The timescale of the observed mode-switching indicates that the cylinder temperature affects the cylinder wake structure but does not reveal the mechanism by which the temperature acts. That mechanism must be inferred indirectly.
Temperature induced changes in the kinematic viscosity in a portion of the attached boundary layer are believed to be the means by which the temperature affects the wake structure.
Any plausible mechanism for mode-switching must allow for an incompatibility between the cylinder wake mode and the surface temperature it leads to. In
addition, this incompatibility must drive the system towards a change in wake mode for some conditions. More specifically, it is necessary that in the mode-switching cases, the steady-state cylinder surface temperature corresponding to a particular wake mode causes the wake to switch out of that mode and in to a different mode.
Such an incompatibility between wake structure and cylinder temperature may not always lead to mode-switching. For example, in the 2P mode the magnitude of the circulation of the leading and trailing vortices in a pair can be nearly equal or vastly different. Also, in Chapter 3 it was shown that the heat transfer coefficient varies more gradually within a wake mode than across mode boundaries.
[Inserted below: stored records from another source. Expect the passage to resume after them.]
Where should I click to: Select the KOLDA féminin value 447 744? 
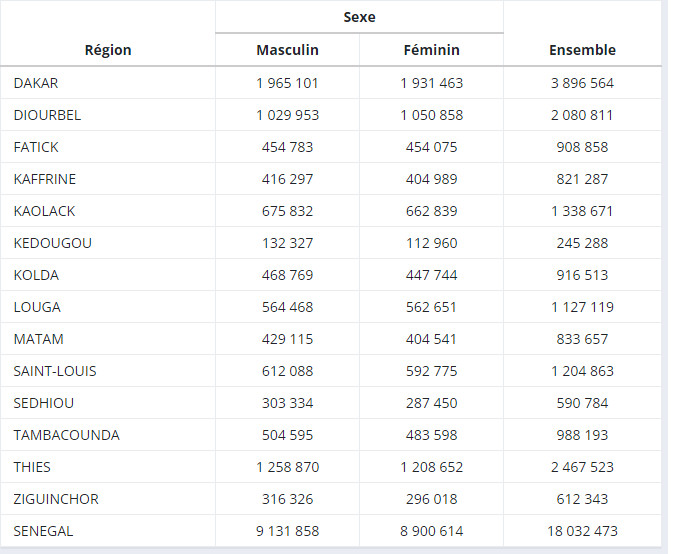pyautogui.click(x=431, y=275)
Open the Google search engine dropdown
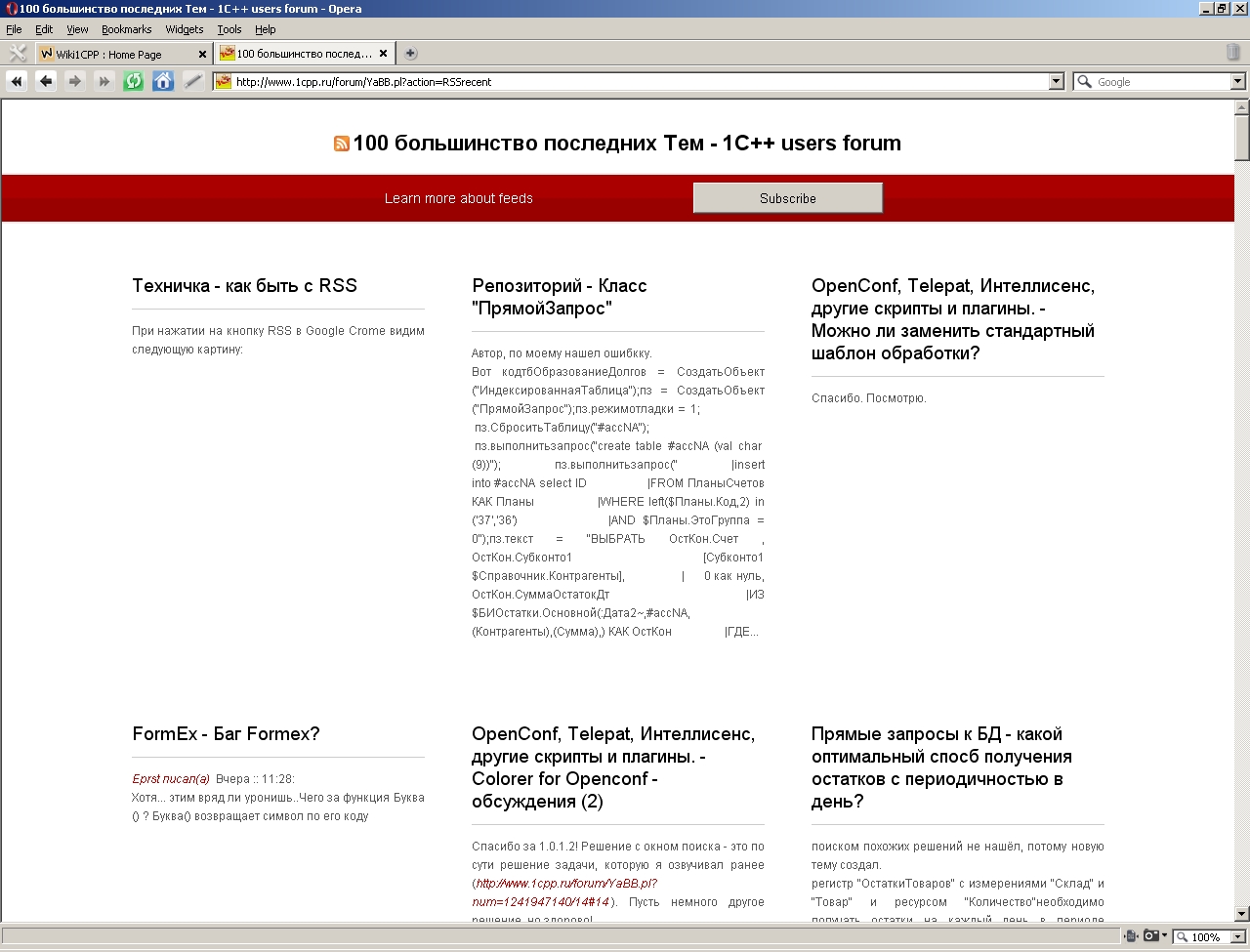The image size is (1250, 952). point(1237,82)
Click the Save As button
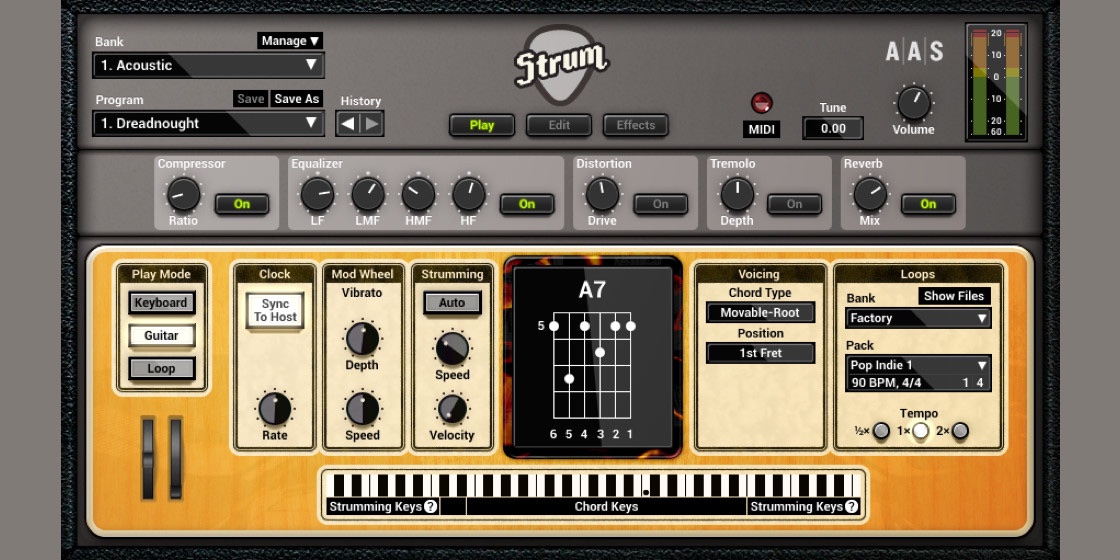 tap(297, 99)
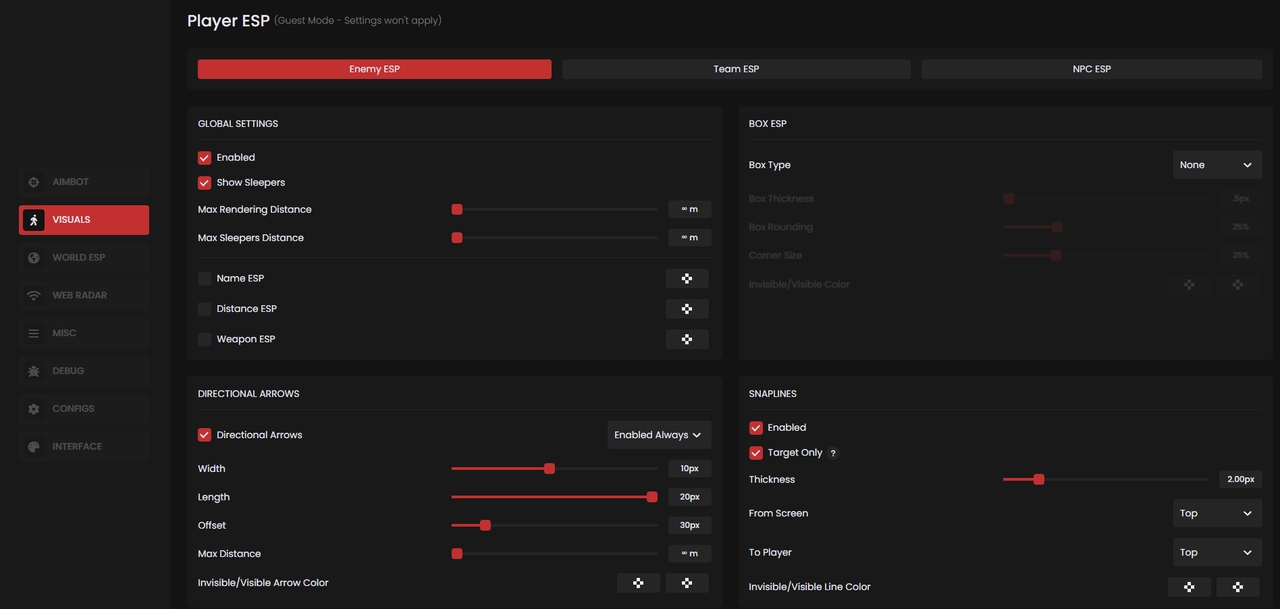This screenshot has height=609, width=1280.
Task: Expand the Directional Arrows Enabled Always dropdown
Action: (x=659, y=435)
If the distribution of vorticity in the wake can adjust to the cylinder temperature sufficiently to reach either a limit cycle or equilibrium without changing wake mode, then no mode- switching will occur and no large fluctuations will appear in the temperature time series. Mode-switching is only observed to occur at particular oscillation conditions, so in the majority of cases the mechanism must lead the wake structure and the temperature to converge to either an equilibrium state or to a limit cycle entirely within one mode.
Temperature does not explicitly appear in the equations of motion describing this flow. However, temperature does enter indirectly through material properties.
Of particular importance are density and viscosity. Temperature induced density differences will result in buoyancy forces on the fluid. Care was taken in designing the experiments to make sure that these buoyancy forces are not significant
compared to inertial forces, so this is not considered as a possible mechanism.
Viscosity differences, on the other hand, may be significant. While the density changes by only 0.3%, the kinematic viscosity of fluid at the cylinder surface is up to 20% lower than in the freestream. This can have a substantial effect on the flow near the cylinder. Therefore, temperature induced variations in the viscosity are thought to be the connection between wake mode and temperature.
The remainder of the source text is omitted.